AVALANCHE PROBLEM: Widespread and possibly large wind slab avalanches will almost certainly occur today in our forecast areas. Travel beneath steep open slopes and gullies will put you in the bullseye for being struck and buried by these avalanches. The existing icy bed surfaces and prior avalanche debris will allow these avalanches to slide well onto the floor of either ravine. It is likely that many slopes slid last night but there is plenty of snow remaining in the alpine fetch zone to continue building large and dangerous wind slabs through the day today. 2-4” more inches of snow this morning will only add to the avalanche problem.
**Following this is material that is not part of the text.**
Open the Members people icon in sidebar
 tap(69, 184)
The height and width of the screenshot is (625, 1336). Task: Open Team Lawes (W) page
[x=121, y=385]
WEATHER: Though a slightly more easterly storm track downgraded our snowpocalypse to a healthy snowstorm, we did receive 14” of new snow at Hermit Lake and Harvard Cabin snow study plots. Snow showers will continue today with 2-4” more snow this morning. Wind is currently from the west at around 80 mph with gusts to 110 mph and the air temperature is 9F. Wind will decrease slightly through the day to the 65-85 mph range before increasing again after dark. Expect the westerly wind direction to continue transporting snow into east facing terrain, and cross-loading other aspects, reducing visibility in the process.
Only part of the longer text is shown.